Yes — and this is how almost all accurate emulators are written*; see documents such as 64doc.txt. It's not much more complicated than simple memory access counting though — the 6502 will perform a memory access every single cycle, it can usually get a meaningful result within the remainder of the cycle after an access (i.e. I'm handwaving a little to avoid a discussion of what's pipelined and what isn't; see the documentation).

So e.g. for ADC #54 the processor must (i) read the opcode; (ii) read the operand. That's two cycles.

For ADC ($32), Y that's:

  1. read opcode
  2. read operand
  3. read from $32 to get low byte of address
  4. read from $33 to get high byte of address, add Y to low byte of address
  5. read from (high byte of address):(low byte of address + Y), as there's only been time to perform the low-byte calculation
  6. oh, wait, if there was carry then the last result was wrong, better read again. If not then, great, everything's fine, don't bother with this cycle.

So it's either 5 or 6 cycles.

You can always emulate the memory access more as a step-by-step timed thing, and perform the actual operation as an orthogonal step. It's also easy to use the same logic for read, write or read-modify-write: reads and writes have the same timing but do a different memory access at the end, tead-modify-writes all write the read value back for a cycle while working out the real result, then write the real result.

*) because performing all the memory accesses simultaneously, not including any that are redundant, then warping time forward a little is absolutely nothing like the real hardware. And it'll trip you up as soon as a memory access is to anything with an independent concept of time — a timer or anything that might generate interrupts, or just RAM itself if the machine scans RAM for its video output; never mind that it requires you to add special cases around instructions like CLI and SEI**. Emulators needn't be structured like they were in the 1990s any more.

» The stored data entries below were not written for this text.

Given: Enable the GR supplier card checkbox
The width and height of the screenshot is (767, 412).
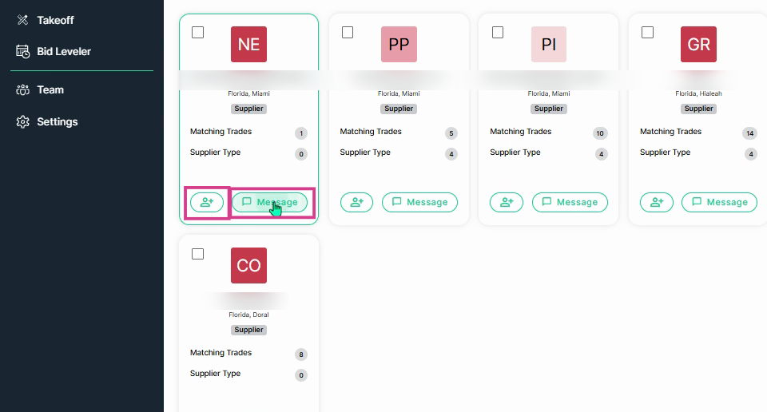Looking at the screenshot, I should (647, 32).
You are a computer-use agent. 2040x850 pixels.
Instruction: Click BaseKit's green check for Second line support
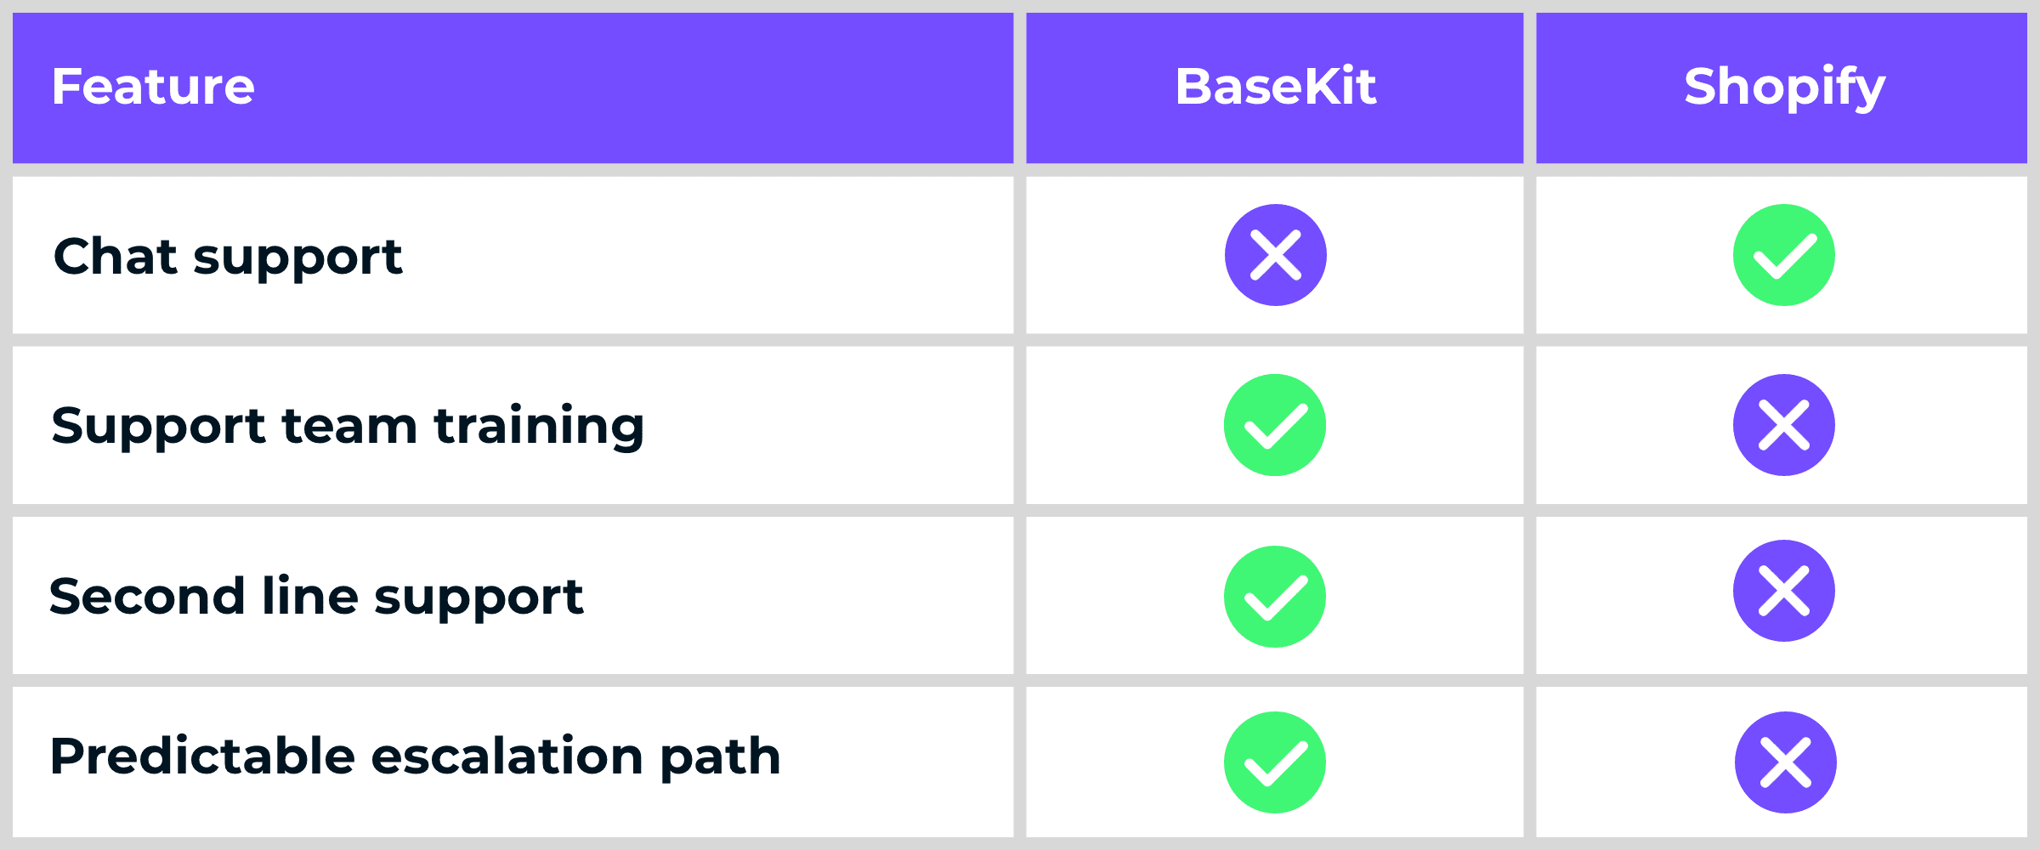point(1275,596)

**) IRQ status is sampled on the penultimate cycle of every operation. CLI and SEI adjust the bit during the final cycle. So even if an interrupt is pending then a CLI won't result in an interrupt until after the instruction after the CLI. Which could itself be an SEI. So a CLI/SEI pair while an interrupt is pending should result in a trip to the interrupt handler after the SEI has executed, with the interrupt flag set. This happens naturally if you're emulating the cycle-by-cycle behaviour of a 6502, tends to be a huge hack if you're working operation-by-operation and time warping. Or, much more likely, such emulators just plain get the behaviour wrong.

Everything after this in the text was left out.